The Van Gogh Museum has announced that it will reopen on 1 June, following a meeting this week between its new director Emilie Gordenker and the Dutch culture minister Ingrid van Engelshoven. Standing a bit more than the required 1.5m apart (the Dutch social distance), the minister reported that the government would almost certainly relax the 12 March coronavirus closure order for all museums. Van Engelshoven also pointedly said that her discussions with Gordenker included those of “a financial nature”, because of the total loss of revenue from visitors.
Although not in the press announcement, we can report that initially only around 700 visitors a day will be allowed into the Van Gogh Museum. Last year the Amsterdam museum had 2.1 million visitors, which represents around 6,000 a day. This made it the second most popular Dutch museum, only just behind the neighbouring Rijksmuseum. During the summer, visitor numbers are particularly high with the tourist influx and longer opening hours, so a normal July figure for the Van Gogh Museum would be up to 9,000 a day.
The post-lockdown plan is to have a maximum of 200 visitors in the building at any one time. Since the museum has four floors in its permanent collection building and two main floors in its exhibition wing this means that people should be able to keep to social distancing. Tickets will need to be bought in advance and online (probably going on sale from 25 May).

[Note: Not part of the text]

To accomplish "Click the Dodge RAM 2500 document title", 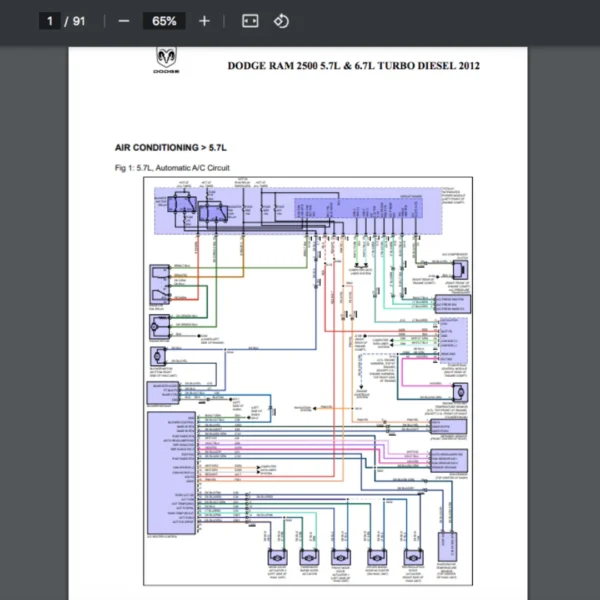I will point(353,66).
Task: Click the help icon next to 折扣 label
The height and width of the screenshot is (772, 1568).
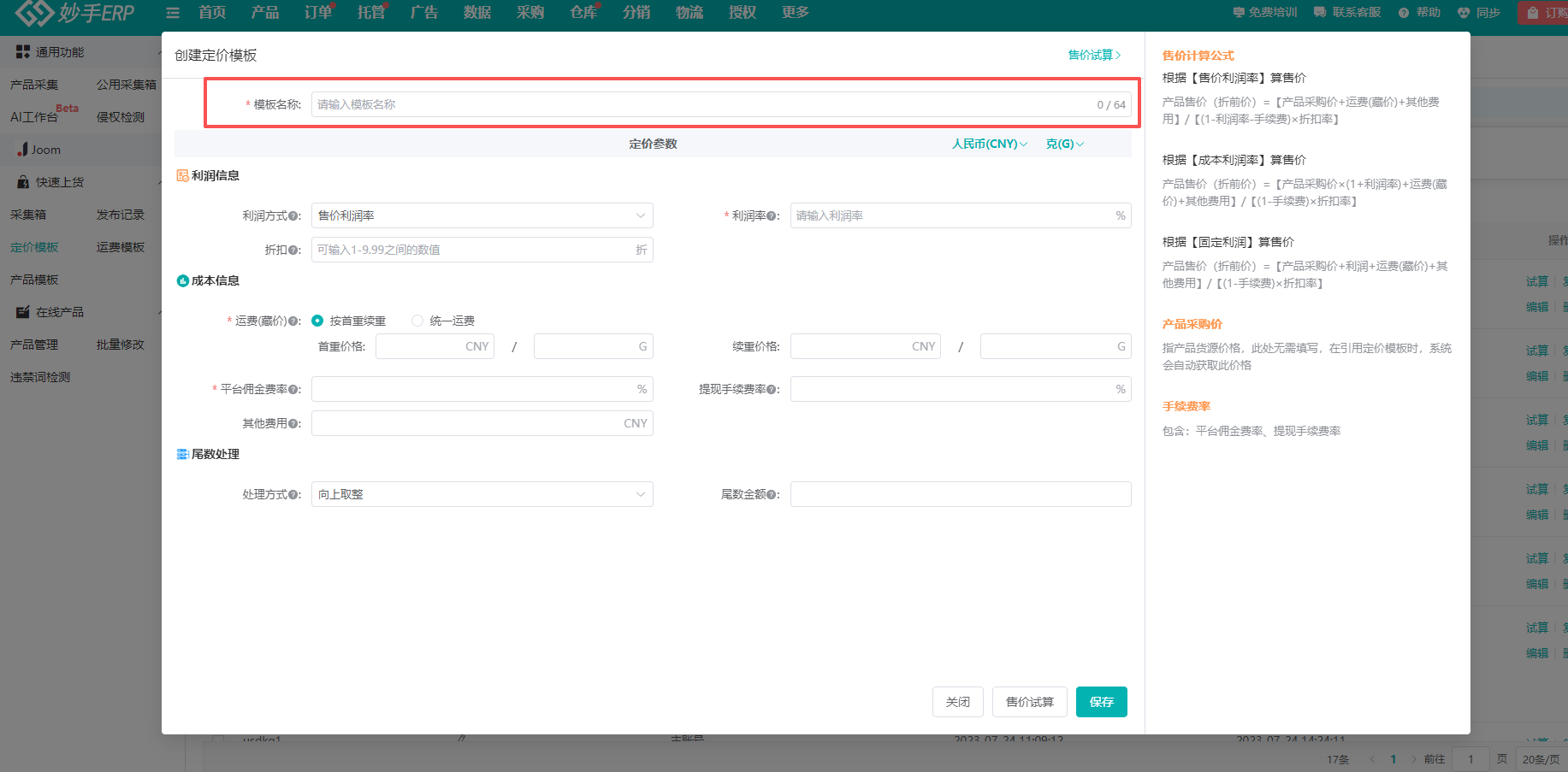Action: coord(293,250)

Tourism has obviously ground to a halt for the moment, but usually 85% of the Van Gogh Museum’s visitors come from abroad. This means that of the 6,000 daily visitors in normal times, only 900 would be Dutch. This makes it feasible to reopen for only 700 people a day. Over time it should hopefully be possible to gradually increase the number.
But although most locals wishing to visit the museum will be able to do so, such limited numbers will have a catastrophic impact on the museum’s finances. The Dutch government grant for the Van Gogh Museum is around €7m a year, with nearly 90% of the museum’s revenue of €58m being self-generated. About €30m a year comes from ticket sales, covering just over half of expenditure, and shop and catering income from visitors is substantial. Gordenker, who only took over in February, will have a tough time balancing the books.
The museum’s current exhibition, In the Picture: Portraying the Artist, was only open for three weeks before the coronavirus closure and was due to shut on 24 May. However, it will now be extended until 30 August. This has required prolonging the agreements for 50 loans from other museums.
The extension of the portraits show means that the scheduled summer exhibition, “Your Loving Vincent”: Van Gogh’s Greatest Letters, has been shifted to the autumn. It will now run from 9 October to 10 January 2021.
In turn, this has led to the postponement of the planned autumn exhibition Klimt: Inspired by Rodin, Van Gogh, Matisse, originally scheduled for October to January 2021. The Klimt show had then been due to be presented at Vienna’s Belvedere from February to May 2021, but this has just been postponed to spring 2023. Presumably Amsterdam's Klimt exhibition will be planned for just before or after the Vienna presentation.
The Kröller-Müller Museum in Otterlo, which holds the other major Dutch collection of Van Gogh’s work, also expects to reopen on 1 June.
When the Dutch museums are reopened, their counterparts in the UK and US will be closely monitoring to see how this goes, to guide them in dealing with the challenges ahead. UK and US museums are not expected to reopen before the summer.